If you don’t have a clear vision for the track, you can end up meandering in all sorts of directions and ultimately end up with a product that isn’t commercially viable.
Before you begin a new track, ask yourself these questions.
- What is its intended usage - is it corporate video music, cinematic trailer music etc.?
- What instruments will be used?
- How long should it be?
- Does the genre require a specific structure, such as 3-4 ‘act’ trailers?
- Have you researched tracks that sell well in this genre on music libraries, to see what style and structure are preferred by buyers?

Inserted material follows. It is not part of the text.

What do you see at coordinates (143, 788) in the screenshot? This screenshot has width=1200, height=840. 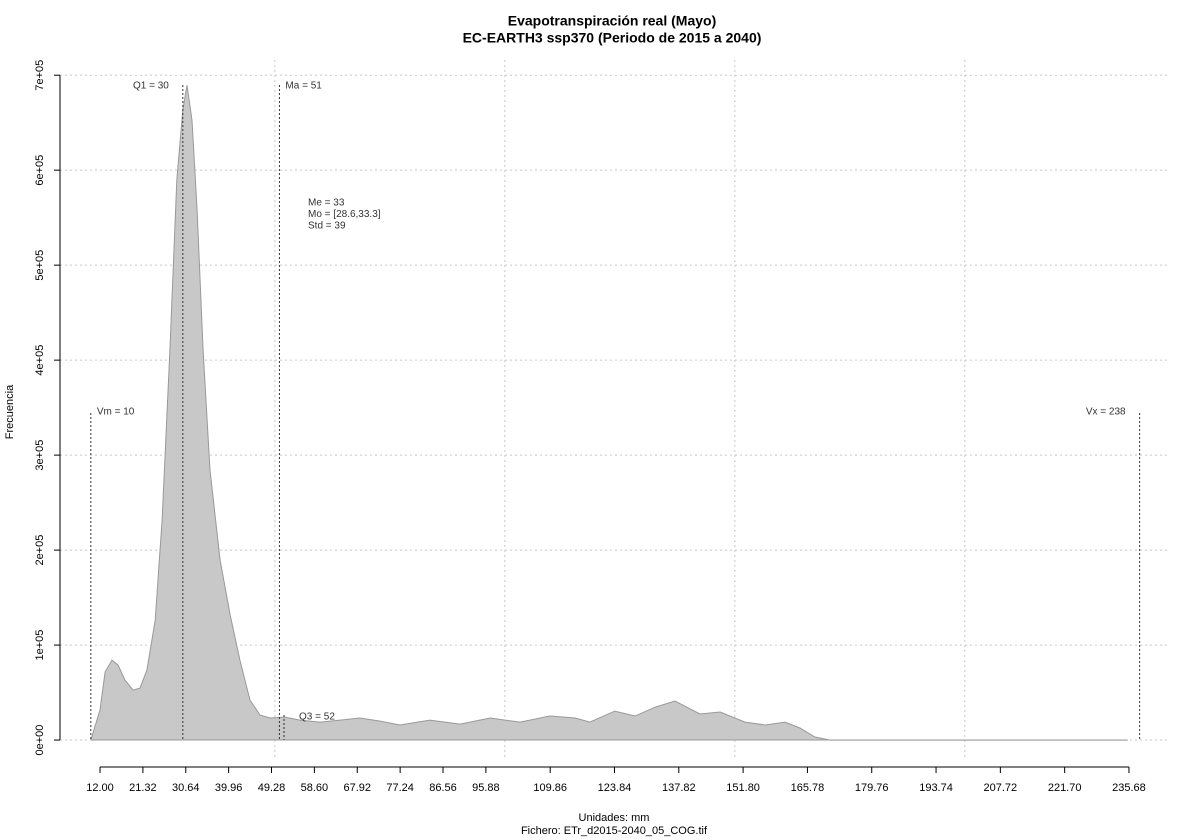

When checking out libraries, make sure you study the tracks that sell well, not the tracks that you personally like. It can be easy to get caught up in trying to emulate music you enjoy listening to, rather than being optimal for the buyer.
General Composing ‘Rules’
- Create a short intro, get to the main idea quickly.
- Your track should be consistent, style and energy should be evident immediately, and it should develop quickly.
- Stick to one emotion, idea and genre. Don’t waver in mood too much.
- Be creative and add your own individuality, but don’t stray too far from what’s expected. The vast majority of buyers will want something relatively predictable and ‘safe’.
- Stay in one key as much as possible, if an editor has to chop out a section of your track, the last thing they want is a sudden change in key when trying to splice parts together.
- Create edit points - breaks in the music between sections, so that the editors can cut from those points to the end easily. These could come in the form of hits, breakdowns and loop points.
- Most editors prefer a solid, final ending, no fade out or lengthy finish. Imagine your music being used in a TV advert and how quickly the music needs to finish.
These suggestions should apply to virtually any genre of music.
It’s worth remembering that a good cue can be achieved very effectively with solo or minimal instrumentation. Don’t feel the need to pile on more and more instruments and effects to get the best results.